You can bake this 2 Banana Bread recipe if you happen have only two ripe bananas sitting around! It’s an easy and delicious banana bread recipe to make with simply pantry ingredients.

I’m sure everyone’s Mom has been making banana bread since the beginning of time. My Mom is no exception. I have a lot of banana bread recipes on the RecipeGirl site, but my Mom’s 2 banana bread recipe is my favorite classic banana bread.
The texture of this banana bread is never dry. It turns out to be super light, tender and moist. Sometimes I even cut down on the oil and use 1/4 cup oil and 1/4 cup applesauce instead of using a full 1/2 cup of oil in the bread.
If you want to try some different variations of banana bread, try my banana bread for one (where you only need one banana) or my Kona Inn banana bread (where you’ll need six bananas!)

Ingredients needed:
- Sugar: We use 1 1/2 cups of granulated white sugar for this recipe. You can change things up by adding 1 cup of white sugar and 1/2 cup of brown sugar. That will add some caramelization to the bread. Or you can choose to reduce the sugar amount slightly if you don’t like your banana bread quite that sweet.
- Oil: I recommend using canola or vegetable oil for the recipe. I haven’t tried using avocado oil, but if you are happy with using avocado oil in your baking recipes then it will probably be fine.
- Bananas: Use 2 ripe bananas for this recipe. The best bananas for banana bread are soft with brown and black spots on the banana peel. Don’t use green or perfectly yellow bananas. They won’t have enough sweet banana flavor for bread. Your bananas should be large enough to yield about 1 cup. If you don’t quite have enough for a whole cup, just pour some milk in there to compensate for what is missing. You can also use applesauce to fill up the rest of the cup.
- Eggs: Use large, room-temperature eggs for this banana bread recipe.
- Buttermilk: This is going to give your delicious 2 banana bread some great, tangy flavor!
How to make your own buttermilk: If you don’t want to buy buttermilk, it’s easy enough to make buttermilk at home. All you need is milk and lemon juice or vinegar. For this recipe, you’ll need 5 tablespoons of buttermilk. Put 5 tablespoons of milk in a glass. Add 3/4 teaspoon of lemon juice or white vinegar to the milk. Let it sit for a few minutes. The milk will curdle slightly, and it becomes acidic… which is what you’re looking for when buttermilk is called for in a recipe. - Vanilla Extract: Use the good stuff (not imitation). It makes a difference.
- The Basics: All Purpose Flour, Baking Powder and Baking Soda
- Nuts (optional): Some people really love nuts added to make a banana nut bread. They’re completely optional though. I suggest using chopped walnuts or chopped pecans.

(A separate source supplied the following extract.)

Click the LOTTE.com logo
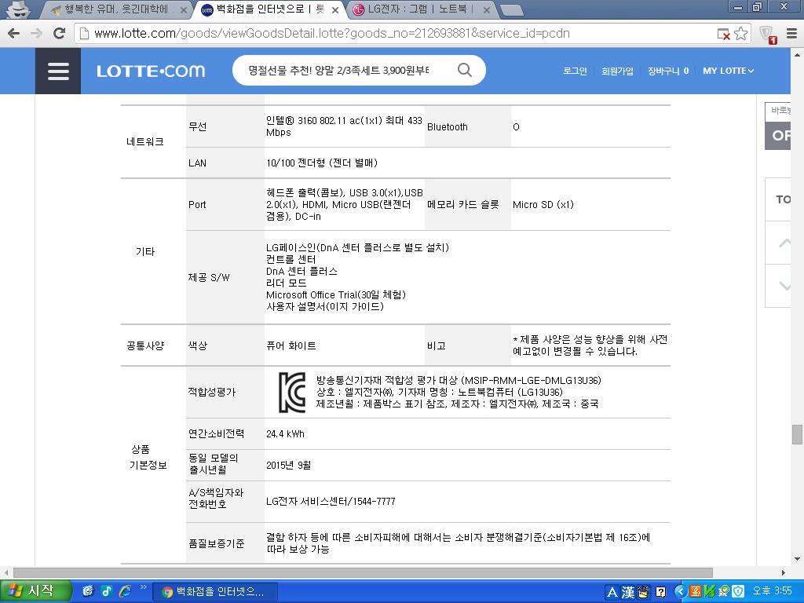This screenshot has height=603, width=804. click(x=151, y=71)
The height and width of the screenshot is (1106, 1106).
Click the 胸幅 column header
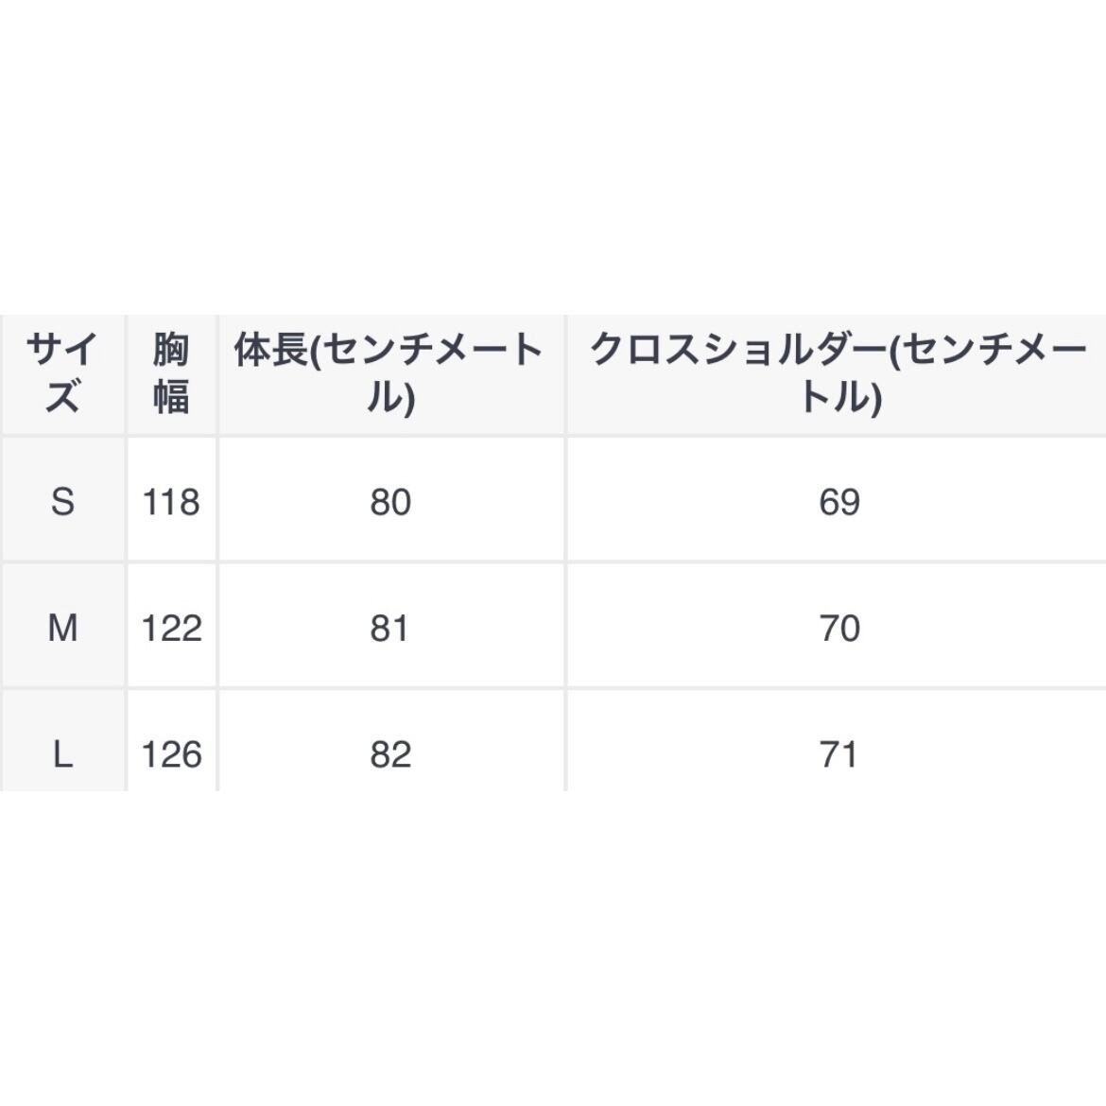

How to make 2 Banana Bread:
This is a very easy banana bread to make. In one bowl, you’ll mix sugar, oil, mashed ripe bananas, eggs, buttermilk and vanilla. In another bowl, you’ll mix flour, baking soda and nuts (if using).

Then you’ll combine the two and scrape the batter into a loaf pan. The bread takes about an hour and fifteen minutes to bake in the oven. Print the complete recipe at the end of this post.

Recipe Tips:
- The more ripe your bananas are, the sweeter your bananas will be. That means that your 2 banana bread will have more of a sweet banana flavor too.
- If you want to quickly ripen bananas that are still yellow, place them in a paper bag and store them in a warm area for a few days (the pantry or the top of the refrigerator are two good places).
- No need to use an electric mixer for combining the ingredients for your banana bread. Just stir everything together until the batter comes together. Too much mixing will result in a gummy-textured bread. You don’t want that!
- Consider adding some add-ins! Blueberries, shredded coconut, chocolate chips, raisins or even 1/2 teaspoon of cinnamon would all be good additions to making the best banana bread.

How to store banana bread:
After you bake your banana bread, you should always wrap it with plastic wrap to keep it from drying out. If you keep in wrapped and refrigerated, you will extend the life of your banana bread by one week. If you’d like to freeze banana bread, wrap it well in plastic wrap and then place it in a freezer zip bag. Banana bread keeps in the freezer for up to three months.

Here are a few more banana bread recipes you might enjoy:

2 Banana Bread
Ingredients
- 1½ cups granulated white sugar
- ½ cup vegetable or canola oil
- 2 medium ripe bananas, mashed
- 2 large eggs
- ¼ cup + 1 tablespoon buttermilk
- 1 teaspoon vanilla extract
- 1¾ cups all purpose flour
- 1 teaspoon baking powder
- 1 teaspoon baking soda
- 1 cup chopped walnuts, optional
Instructions
- Preheat the oven to 325℉. Grease and flour one 9×5-inch loaf pan.
- In a large bowl, combine the sugar, oil, bananas, eggs, buttermilk and vanilla; whisk together well. In a separate bowl, combine the flour, baking soda and nuts (if using). Stir into the wet mixture and pour into the prepared pan.
- Bake for 1 hour and 15 minutes, or until golden brown and a toothpick inserted into the center comes out clean.
Notes
- *Use 1/4 cup applesauce and 1/4 cup oil to cut down on the fat. Still wonderful.
- *Nutritional information does not include the optional walnuts.
Nutrition
Nutrition information is automatically calculated, so should only be used as an approximation.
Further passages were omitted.